The Walking Thread

[Content Note: Spoilers are lurching around undeadly herein. Descriptions of violence.]

image of The Walking Dead logo

This is the last Walking Thread I will ever write.

I have been covering The Walking Dead for almost exactly five years. I have made no secret of the fact that I have long been hate-watching the show, doing recaps in which I buried serious deconstruction of systemic oppressions in between all-caps sarcasm.

There have been times when I have come extremely close to throwing in the towel, but it was often the times when the show got darkest that people reached out the most plaintively to tell me how much they valued my recaps.

But I am drawing a line here. I cannot watch nor write about The Walking Dead any longer.

Last night, I watched Sunday's Season 7 premiere. By the halfway point, I felt utterly nauseated. It wasn't by the gratuitously graphic depictions of violence, which are, frankly, nothing new for the show. It was by the fact that I was being obliged to watch torture, ostensibly being carried out by Negan—a character so cartoonishly villainous that he became transparent enough through which I could see his creators.

The writers of the show are Negan. The big bad. The worst of them all.

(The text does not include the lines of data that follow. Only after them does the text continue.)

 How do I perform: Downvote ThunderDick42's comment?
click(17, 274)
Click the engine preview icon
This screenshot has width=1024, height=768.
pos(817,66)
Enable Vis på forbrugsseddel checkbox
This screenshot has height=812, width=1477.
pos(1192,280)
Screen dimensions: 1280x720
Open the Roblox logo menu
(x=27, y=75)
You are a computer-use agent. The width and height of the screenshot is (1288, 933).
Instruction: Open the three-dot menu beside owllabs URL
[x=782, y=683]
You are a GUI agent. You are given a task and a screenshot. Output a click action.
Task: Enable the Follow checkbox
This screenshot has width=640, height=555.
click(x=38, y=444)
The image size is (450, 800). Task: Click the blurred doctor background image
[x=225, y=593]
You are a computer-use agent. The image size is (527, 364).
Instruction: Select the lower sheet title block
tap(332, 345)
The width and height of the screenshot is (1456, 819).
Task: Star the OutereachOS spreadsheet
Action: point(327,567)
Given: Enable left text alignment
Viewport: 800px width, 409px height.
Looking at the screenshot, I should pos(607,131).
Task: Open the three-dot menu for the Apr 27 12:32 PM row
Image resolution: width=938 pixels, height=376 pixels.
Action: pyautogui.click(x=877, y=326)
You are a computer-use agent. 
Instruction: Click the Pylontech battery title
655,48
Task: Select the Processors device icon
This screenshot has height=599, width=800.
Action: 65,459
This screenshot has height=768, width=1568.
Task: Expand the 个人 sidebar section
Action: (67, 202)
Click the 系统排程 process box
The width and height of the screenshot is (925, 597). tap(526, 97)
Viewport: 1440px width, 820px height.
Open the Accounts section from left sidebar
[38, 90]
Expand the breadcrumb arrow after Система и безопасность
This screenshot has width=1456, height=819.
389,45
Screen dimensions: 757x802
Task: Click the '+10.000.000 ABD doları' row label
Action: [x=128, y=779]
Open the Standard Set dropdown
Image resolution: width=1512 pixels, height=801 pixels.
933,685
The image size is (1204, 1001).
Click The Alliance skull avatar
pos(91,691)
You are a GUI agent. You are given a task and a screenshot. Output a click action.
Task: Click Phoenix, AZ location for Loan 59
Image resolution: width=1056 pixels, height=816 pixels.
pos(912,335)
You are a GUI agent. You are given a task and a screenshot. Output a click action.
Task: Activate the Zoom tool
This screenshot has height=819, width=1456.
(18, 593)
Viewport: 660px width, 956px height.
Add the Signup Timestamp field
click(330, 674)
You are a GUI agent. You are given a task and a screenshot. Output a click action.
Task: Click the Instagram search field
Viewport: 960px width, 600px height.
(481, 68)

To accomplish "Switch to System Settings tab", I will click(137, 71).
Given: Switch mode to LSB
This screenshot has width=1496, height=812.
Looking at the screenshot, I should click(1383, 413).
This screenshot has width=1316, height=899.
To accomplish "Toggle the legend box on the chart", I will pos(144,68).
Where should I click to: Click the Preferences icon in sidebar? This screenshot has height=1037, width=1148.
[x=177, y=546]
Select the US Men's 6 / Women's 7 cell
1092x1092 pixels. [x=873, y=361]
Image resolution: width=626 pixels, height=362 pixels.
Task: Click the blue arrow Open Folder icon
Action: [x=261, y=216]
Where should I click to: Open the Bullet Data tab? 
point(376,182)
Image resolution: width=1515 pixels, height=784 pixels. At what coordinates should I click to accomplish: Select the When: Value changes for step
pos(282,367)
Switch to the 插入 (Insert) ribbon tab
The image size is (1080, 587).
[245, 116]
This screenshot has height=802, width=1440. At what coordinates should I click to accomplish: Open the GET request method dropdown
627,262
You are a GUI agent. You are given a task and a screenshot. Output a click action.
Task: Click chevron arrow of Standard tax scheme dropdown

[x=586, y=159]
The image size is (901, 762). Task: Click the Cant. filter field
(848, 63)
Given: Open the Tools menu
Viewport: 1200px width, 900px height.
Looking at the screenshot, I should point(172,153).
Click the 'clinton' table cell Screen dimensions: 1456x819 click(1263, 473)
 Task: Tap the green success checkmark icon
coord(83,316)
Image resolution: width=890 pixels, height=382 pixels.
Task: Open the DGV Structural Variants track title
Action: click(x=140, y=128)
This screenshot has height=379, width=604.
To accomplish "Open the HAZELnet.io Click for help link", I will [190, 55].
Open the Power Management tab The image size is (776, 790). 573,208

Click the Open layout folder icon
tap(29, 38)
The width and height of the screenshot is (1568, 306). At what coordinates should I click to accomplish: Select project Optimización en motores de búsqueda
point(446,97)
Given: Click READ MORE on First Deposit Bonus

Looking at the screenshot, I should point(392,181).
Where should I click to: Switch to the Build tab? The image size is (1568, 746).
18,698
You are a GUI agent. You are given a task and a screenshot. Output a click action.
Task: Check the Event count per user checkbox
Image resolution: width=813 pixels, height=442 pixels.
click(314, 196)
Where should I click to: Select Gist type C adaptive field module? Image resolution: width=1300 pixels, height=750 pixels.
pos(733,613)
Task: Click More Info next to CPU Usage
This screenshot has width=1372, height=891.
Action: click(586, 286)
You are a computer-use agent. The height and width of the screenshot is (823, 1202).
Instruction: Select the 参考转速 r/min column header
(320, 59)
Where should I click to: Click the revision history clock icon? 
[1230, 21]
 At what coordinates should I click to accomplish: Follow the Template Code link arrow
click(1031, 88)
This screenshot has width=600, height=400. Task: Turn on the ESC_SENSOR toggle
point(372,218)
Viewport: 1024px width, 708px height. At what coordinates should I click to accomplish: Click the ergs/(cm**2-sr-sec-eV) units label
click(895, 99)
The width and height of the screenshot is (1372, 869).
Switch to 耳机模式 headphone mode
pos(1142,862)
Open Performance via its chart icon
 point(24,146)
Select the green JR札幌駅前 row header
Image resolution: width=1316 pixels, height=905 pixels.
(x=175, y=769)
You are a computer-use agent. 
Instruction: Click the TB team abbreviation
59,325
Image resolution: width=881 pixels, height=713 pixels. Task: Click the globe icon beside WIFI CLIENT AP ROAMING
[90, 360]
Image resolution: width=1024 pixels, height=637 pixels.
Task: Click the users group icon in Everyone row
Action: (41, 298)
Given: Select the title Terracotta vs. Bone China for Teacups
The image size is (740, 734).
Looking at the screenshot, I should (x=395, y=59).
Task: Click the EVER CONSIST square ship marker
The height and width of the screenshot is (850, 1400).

[CN: Spoilers; violence] Deep in her review of the episode, The Daily Beast's Melissa Leon notes: "At San Diego Comic-Con this year, visitors to the show's booth posed with lifelike replicas of Negan's kneeling, would-be victims. Its cross-brand Twitter emoji on premiere night was Negan's bat. The show has gleefully done everything it can to amplify this experience."

I didn't know that when I watched the episode. I only read it afterwards; after I had already come away from the episode seeing straight through Negan's sadistic glee to the writers' room. It merely confirmed what I'd already felt.

And then I read that the episode director Greg Nicotero said on a phone call with reporters, in defense of the graphic violence: "In this instance, we felt it was important to launch us into this season to show the extent of what Negan is capable of doing because that drives so much of where the series is going from here on. It's graphic and horrible."

Not what Negan is capable of doing. What the show creators are capable of doing to their audience.

I'm not going to hang around for it.

I'm not going to watch a show that has seeks to do to its audience the very thing it is supposedly condemning. And nothing could have made more plain the increasingly malicious instinct of the creators than forcing us to watch a horrendously gruesome death of a character they were widely criticized for saving in the most manipulative way last season. Instead of making amends for shitty writing, they doubled-down and rubbed our faces in his torturous death.

That's not even about a TV show anymore. That's about human beings making a decision that is just unkind to other human beings, many of whom have long supported them.

Fuck that.

This is me checking out. Later, Grimes Gang.